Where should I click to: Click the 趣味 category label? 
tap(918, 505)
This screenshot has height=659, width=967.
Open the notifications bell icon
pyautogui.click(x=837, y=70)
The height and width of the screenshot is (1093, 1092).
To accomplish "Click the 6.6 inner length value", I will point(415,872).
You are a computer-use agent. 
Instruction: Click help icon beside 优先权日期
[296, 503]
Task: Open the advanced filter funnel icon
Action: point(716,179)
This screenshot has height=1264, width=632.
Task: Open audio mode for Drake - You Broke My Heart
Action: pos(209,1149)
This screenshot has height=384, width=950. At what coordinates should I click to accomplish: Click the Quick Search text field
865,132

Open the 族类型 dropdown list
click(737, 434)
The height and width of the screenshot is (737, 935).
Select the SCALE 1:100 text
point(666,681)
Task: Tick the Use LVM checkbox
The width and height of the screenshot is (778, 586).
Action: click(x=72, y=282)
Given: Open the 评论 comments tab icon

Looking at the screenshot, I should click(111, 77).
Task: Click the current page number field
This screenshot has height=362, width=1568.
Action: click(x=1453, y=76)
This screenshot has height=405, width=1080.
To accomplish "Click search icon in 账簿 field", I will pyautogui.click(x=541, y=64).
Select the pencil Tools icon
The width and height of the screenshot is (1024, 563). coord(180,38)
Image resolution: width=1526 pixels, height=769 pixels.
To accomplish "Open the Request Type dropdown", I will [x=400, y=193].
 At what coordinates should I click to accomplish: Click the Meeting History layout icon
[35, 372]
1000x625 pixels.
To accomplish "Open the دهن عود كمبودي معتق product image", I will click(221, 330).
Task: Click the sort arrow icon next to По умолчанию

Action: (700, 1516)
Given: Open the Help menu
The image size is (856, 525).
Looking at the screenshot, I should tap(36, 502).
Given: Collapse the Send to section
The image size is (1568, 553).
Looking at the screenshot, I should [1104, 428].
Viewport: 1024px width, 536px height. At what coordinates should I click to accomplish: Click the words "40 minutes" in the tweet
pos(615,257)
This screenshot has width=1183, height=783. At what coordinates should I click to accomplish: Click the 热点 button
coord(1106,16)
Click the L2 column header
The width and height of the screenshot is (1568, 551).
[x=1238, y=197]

● ● ● ● ● ● ●

= Prompt =
Each line above is to be restated exactly.

= Response for this exercise =
Where should I click to: Click the 趣味 category label? 
tap(918, 505)
This screenshot has height=659, width=967.
Open the notifications bell icon
pyautogui.click(x=837, y=70)
The height and width of the screenshot is (1093, 1092).
To accomplish "Click the 6.6 inner length value", I will point(415,872).
You are a computer-use agent. 
Instruction: Click help icon beside 优先权日期
[296, 503]
Task: Open the advanced filter funnel icon
Action: point(716,179)
This screenshot has height=1264, width=632.
Task: Open audio mode for Drake - You Broke My Heart
Action: pos(209,1149)
This screenshot has height=384, width=950. At what coordinates should I click to accomplish: Click the Quick Search text field
865,132

Open the 族类型 dropdown list
click(737, 434)
The height and width of the screenshot is (737, 935).
Select the SCALE 1:100 text
point(666,681)
Task: Tick the Use LVM checkbox
The width and height of the screenshot is (778, 586).
Action: click(x=72, y=282)
Given: Open the 评论 comments tab icon

Looking at the screenshot, I should click(111, 77).
Task: Click the current page number field
This screenshot has height=362, width=1568.
Action: click(x=1453, y=76)
This screenshot has height=405, width=1080.
To accomplish "Click search icon in 账簿 field", I will pyautogui.click(x=541, y=64).
Select the pencil Tools icon
The width and height of the screenshot is (1024, 563). coord(180,38)
Image resolution: width=1526 pixels, height=769 pixels.
To accomplish "Open the Request Type dropdown", I will [x=400, y=193].
 At what coordinates should I click to accomplish: Click the Meeting History layout icon
[35, 372]
1000x625 pixels.
To accomplish "Open the دهن عود كمبودي معتق product image", I will click(221, 330).
Task: Click the sort arrow icon next to По умолчанию

Action: (700, 1516)
Given: Open the Help menu
The image size is (856, 525).
Looking at the screenshot, I should tap(36, 502).
Given: Collapse the Send to section
The image size is (1568, 553).
Looking at the screenshot, I should [1104, 428].
Viewport: 1024px width, 536px height. At what coordinates should I click to accomplish: Click the words "40 minutes" in the tweet
pos(615,257)
This screenshot has width=1183, height=783. At what coordinates should I click to accomplish: Click the 热点 button
coord(1106,16)
Click the L2 column header
The width and height of the screenshot is (1568, 551).
[x=1238, y=197]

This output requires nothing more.